A student at U.C. Berkeley wrote a piece for the campus publication explaining why she left Islam. The publication retracted her story over concerns for the author’s safety.

Blake Neff writes for the Daily Caller:

Student’s Anti-Islam Article Retracted Due To ‘Safety’ Risk

An opinion piece written by a student at the University of California-Berkeley explaining her decision to leave Islam has been pulled from the school newspaper’s website over fears for the author’s safety.

The piece, titled “On Leaving Islam,” recounted the personal story of the narrator (whose name we will withold) growing up a devout (though moderate) Muslim in Pakistan, but later abandoning the faith as she learned more about the world.

“If someone had told me six years ago that I would leave Islam and end up an atheist, I would never have believed him,” the author writes to open the piece. “But now, as a Muslim apostate and atheist, my journey couldn’t have led me any further from what I once knew to be true.”

According to the author, her departure from the faith was driven substantially by her inability to reconcile it with her increasingly liberal personal beliefs.
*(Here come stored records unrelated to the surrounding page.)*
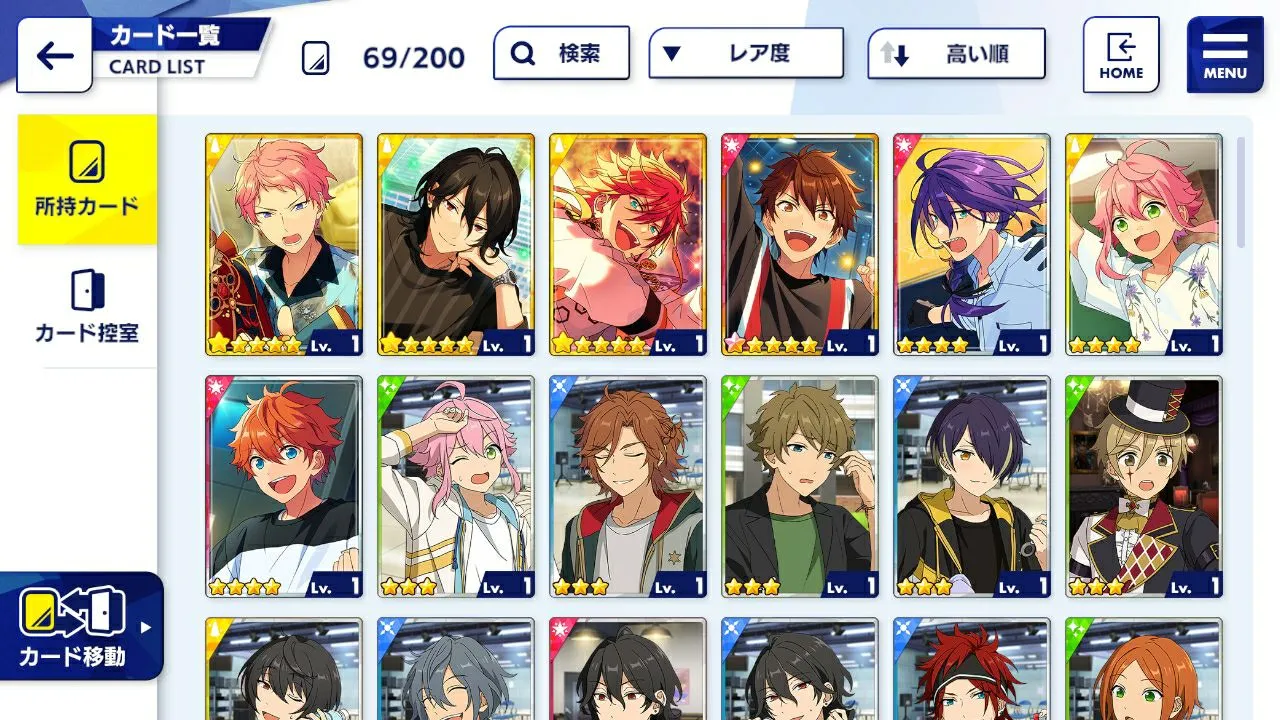Select the pink-haired five-star card
Screen dimensions: 1280x720
tap(284, 245)
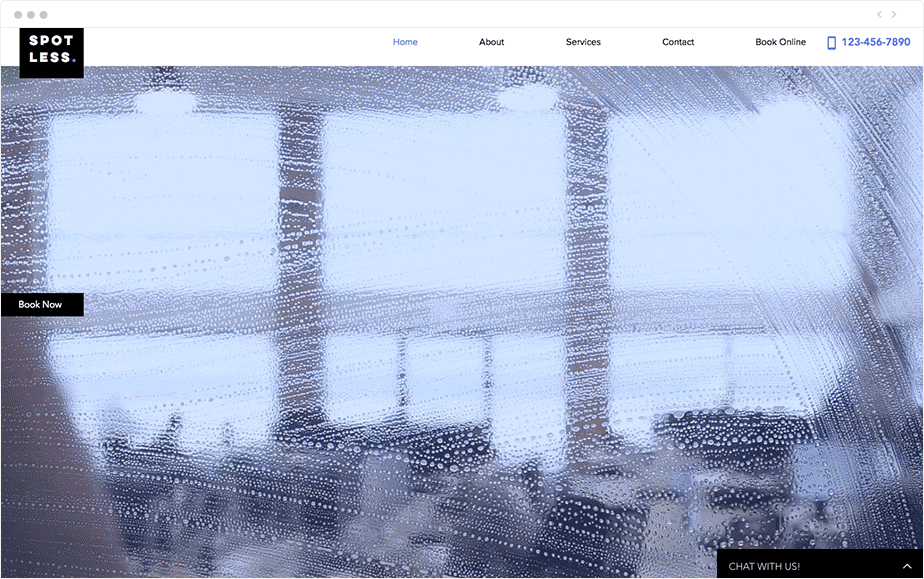Open the Chat With Us bar
The height and width of the screenshot is (579, 924).
click(x=820, y=564)
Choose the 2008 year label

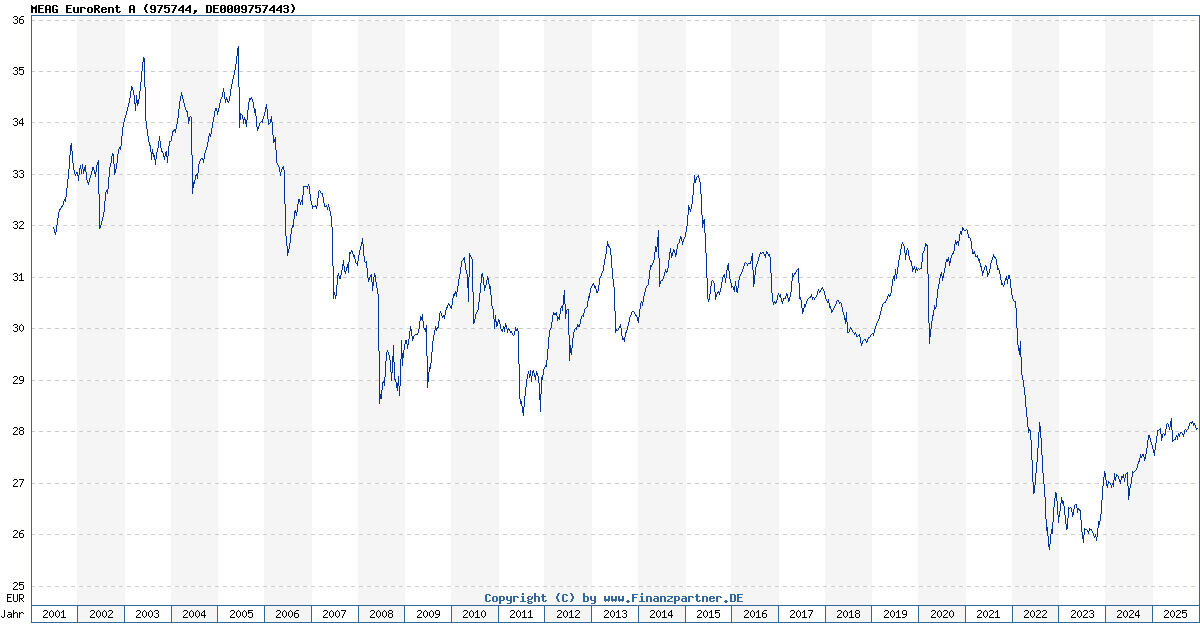[x=381, y=614]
“I never accepted the male superiority and traditional gender roles that were part of my society,” she says. “For most of my teen years, I felt torn apart by my contradictory beliefs. On one hand, I was a radical feminist who supported gay rights. But on the other hand, I was a practicing Muslim whose religion was clearly homophobic and placed men above women.”

The author made several attempts to find a way to couple Islam with her personal beliefs, but ultimately it was not to be.